If you are a reader, you probably know the experience of coming across a book that changes you. A book that never leaves you again, and one you are pretty sure you would grab off your shelf if you had to flee your home in a hurry. As long as you can read those words, at least something in the world is still ok.
That book, for me, is
the Prophet, by Kahlil Gibran.
I first heard of the writer's name when looking through books of quotations while making a gift for a friend of mine - a decorated book of quotes, poems, and excerpts that reminded me of her - and I came to Gibran's
passage about children from
the Prophet. I found it deep and profound, and I included it in the collection.
The next time I visited her in Germany, I gave her the hand-made book. That very evening I was astonished to see a copy of Gibran's book lying on her sideboard. What a coincidence! I asked her about it, and she said she'd been looking for a quote the other day and just hadn't put it away. When I left a few days later to return to the U.S., she gave me the book - and I still have it, of course (along with three other editions, including the German translation!).
Sitting at the gate in Stuttgart, I pulled it out and started reading from the beginning.
The Prophet is about a traveler who had been marooned in a foreign land for 12 years, and at the opening of the story he finally sees a ship from his homeland approaching. Filled with unbounding joy, he runs toward town but then realizes he'll be sad to leave this place.

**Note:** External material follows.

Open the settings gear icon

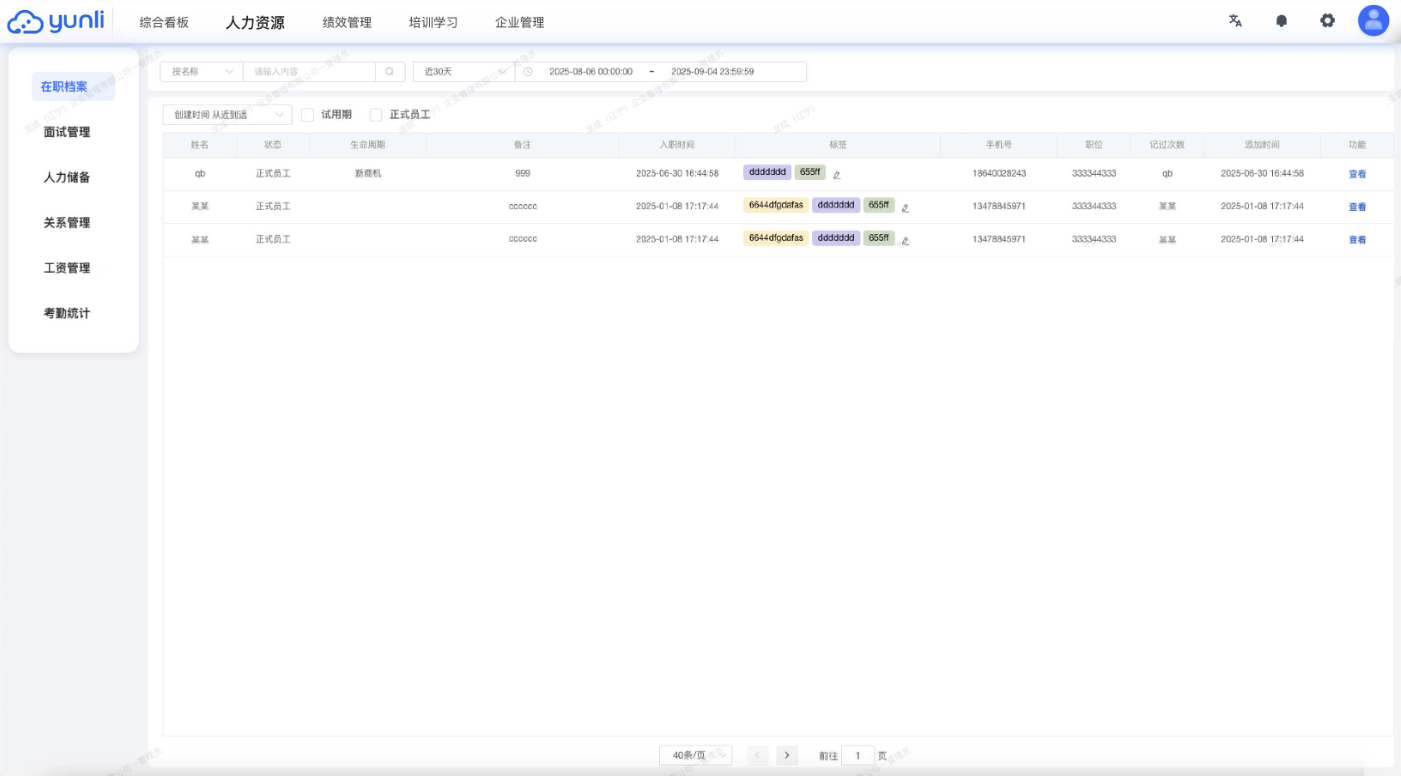click(x=1327, y=20)
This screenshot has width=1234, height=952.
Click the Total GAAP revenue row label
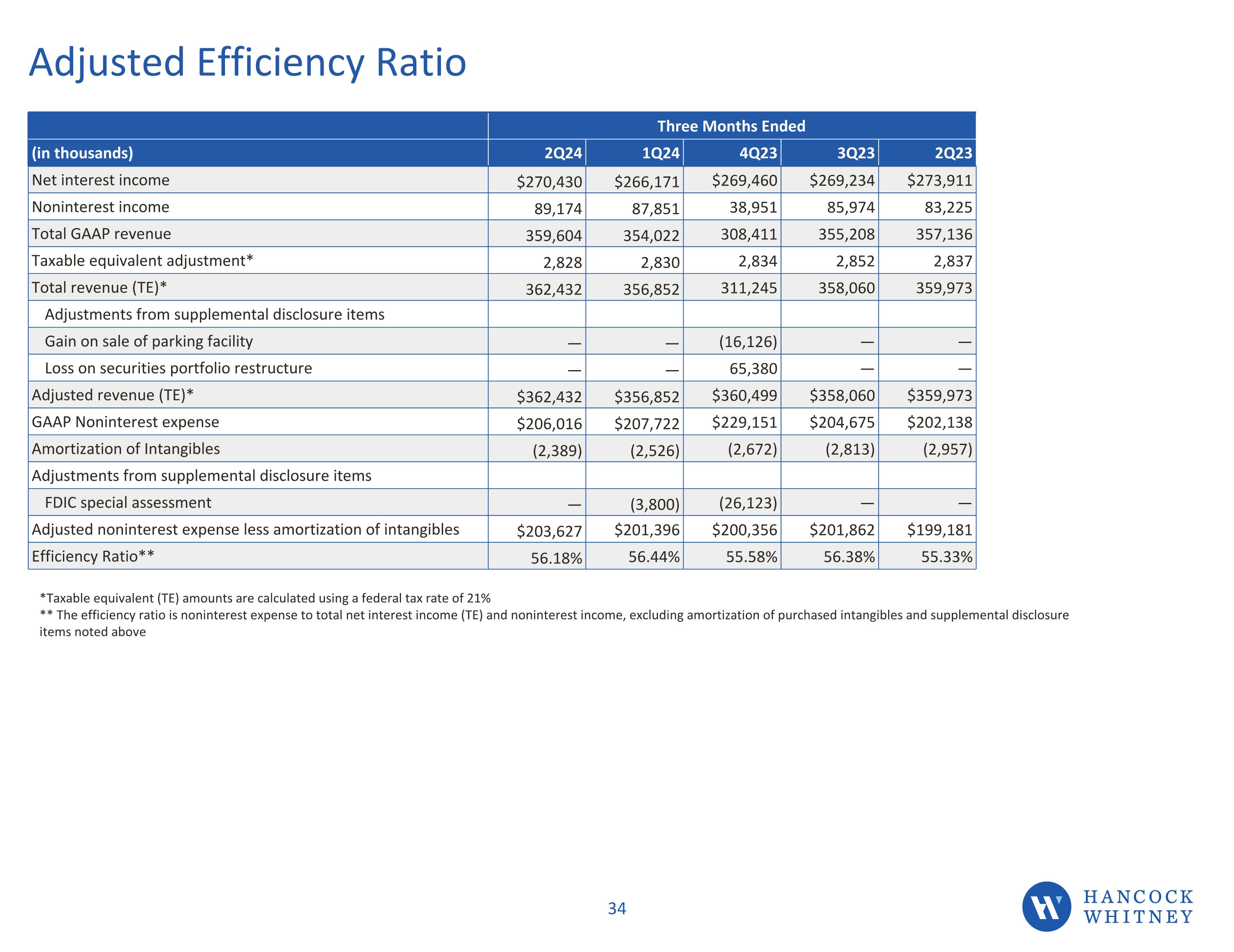101,234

"Too many fragments of my spirit have I scattered in these streets...
I cannot withdraw from them without a burden and an ache."
The traveler and narrator, Almustafa, describes perfectly the mixed emotions of leaving a place where you have left (or found!) part of your soul and returning home where you need to be, and every word seemed to pierce straight through my heart.
"It is not a garment I cast off this day, but a skin I tear off with my own hands.
Yet I cannot tarry longer."
The time to return had come.
Needing and wanting to return, yet longing to stay. A lump started growing in my throat.
You see, my kids were "back home," and of course I was looking forward to returning to them. I'd never lived anywhere other than Wisconsin, and it was home. But ever since my days as an exchange student in Esslingen, I knew a part of me belonged here in Germany.
Throughout the rest of the book the people Almustafa had been living among gather and ask him to share his life's wisdom with them before he departs. They ask him about love, marriage, giving, food & drink, freedom, friendship, silence, and many more elements of human life. His words were a truth I'd never heard before but always somehow knew.
"These things he said in words, But much in his heart remained unsaid.
For he himself could not speak his deeper secret."
And from that point on, I was a mess.
"Think not you can direct the course of love,
for love, if it finds you worthy, directs your course."
"Much of your pain is self-chosen." Yes, it was. "Your ears thirst for the sound of your heart's knowledge." Yes they did. "You have given me my deeper thirsting after life." Yes, you had.
"When you part from your friend, you grieve not; For that which you love most in him may be clearer from a distance, as the mountain to the climber is clearer from the plain."
I was leaving my friend and this wonderful place, and returning to my responsibilities. It felt in some ways like my soul was being torn in two. Of course I was going home to my children, and gladly so. But I also needed to return to this place.
And so I have.
I have the best of both worlds now. My children are young adults, settled (more or less - in college and grad school with goals for the future), and happy. We visit each other when we can.
And my soul is content and at peace. I think I fared better than Almustafa. I don't believe he ever returned to the City of Orphalese.
This book is the one by which I judge all others.
Only when you drink from the river of silence shall you indeed sing.
And when you have reached the mountain top, then you shall begin to climb.
And when the earth shall claim your limbs, then shall you truly dance.
Incidentally, my friend in the above story is now my
Schwiegermutter.
A student of mine from a decade ago knew this was my favorite book, and she painted this for me. It hangs in our home.